Audrey Goldfarb
Dr. Jeremy Rock heads the Laboratory of Host-Pathogen Biology located on the south side of the River Campus Research Building. Rock studies Mycobacterium tuberculosis (Mtb), a bacterium that exclusively parasitizes humans. Tuberculosis (TB) is the leading cause of death from infectious disease, but Mtb biology is still poorly understood.
Rock pursued his interest in Mtb after completing his Ph.D. at the Massachusetts Institute of Technology working with yeast, the exhaustively characterized workhorse of genetics. “I did a Ph.D. in yeast genetics, and I loved it,” Rock said. “The rigor and depth with which you can answer a question in this model organism is second to none. But I wanted to move to an area that was more directly medically relevant, and in which there was a lot of big, unanswered questions.”

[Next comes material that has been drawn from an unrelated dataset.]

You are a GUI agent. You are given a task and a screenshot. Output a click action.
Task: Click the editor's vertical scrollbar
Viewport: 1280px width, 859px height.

Immediately, there were challenges. Yeast doubles once every ninety minutes, and E. coli every twenty. To the disadvantage of Rock and his colleagues, Mtb’s doubling time is a full twenty-four hours. “It was not a painless transition,” Rock said. “Everything grows faster than TB. So, if you don’t have sterile technique everything gets contaminated.”
Rock wanted to identify essential genes in Mtb using CRISPR in order to reveal potential therapeutic targets. However, the traditional CRISPR systems used in other organisms did not seem to work in Mtb. It took Rock two years of his postdoctoral fellowship to identify the Cas9 allele that could edit the Mtb genome.
His lab at Rockefeller is now able to identify hundreds of candidate genes from a single CRISPR screen. “We can do 100,000 experiments at once,” Rock said. “We have a lot of very interesting hits, and we’re now trying to figure out the biology. This is what we wanted to do with it, and it’s actually working.”
Using CRISPR guides of different strengths, Rock is able to knock down essential genes to varying degrees. This ranks essential genes by their vulnerability: even slight knockdown of some genes in Mtb is lethal, while others require more robust depletion to kill the bacterium. If a gene product requires minimal inhibition to elicit a therapeutic benefit, it can more easily be targeted by drugs.
Though the lab is less than two years old, Rock is already thrilled with the people he has recruited. “They’re a very hard working, collegial bunch,” he said. “Everyone collaborates and helps each other. These are people I spend a lot of time with, and they’re all people I love being around.”
The lab’s productivity is due in large part to the bioinformatics expertise of computer scientist Dr. Michael DeJesus. “He’s just phenomenal,” Rock said. “The math behind what we’re doing pretty quickly got complicated to the point where we needed someone like him. He was the perfect person to bring in.”
Developing CRISPR in Mtb was a huge hurdle with a huge payoff. “It was slow, it was hard, and it didn’t always work,” Rock said. “But it was clearly a problem that was important, and it was going to open a lot of doors.”
Rock also acknowledged the support he has received throughout his career, especially as a new faculty member at Rockefeller. “When you start a lab, you have to build it from the ground up,” Rock said. “But it’s not like you do that alone. Both junior and senior faculty were very welcoming, and the administration is amazing. They really take care of you and help you in this process.”
Rock is excited to pursue mechanistic studies to nail down the detailed biology of Mtb. Collaborations to elucidate pathways and structures may be on the horizon. “We like screening for genes that contribute to interesting phenotypes, and now that we have lots of hits we’re excited about and zooming in on more mechanistic studies,” Rock said.
Meaningful success in science is usually preceded by myriad failures, making hard work and persistence essential even for talented minds. “A lot of this job is just tenacity,” Rock said. “That goes a really long way. In order to be tenacious, you have to really love your project. Science is never easy, but you’ll figure it out.”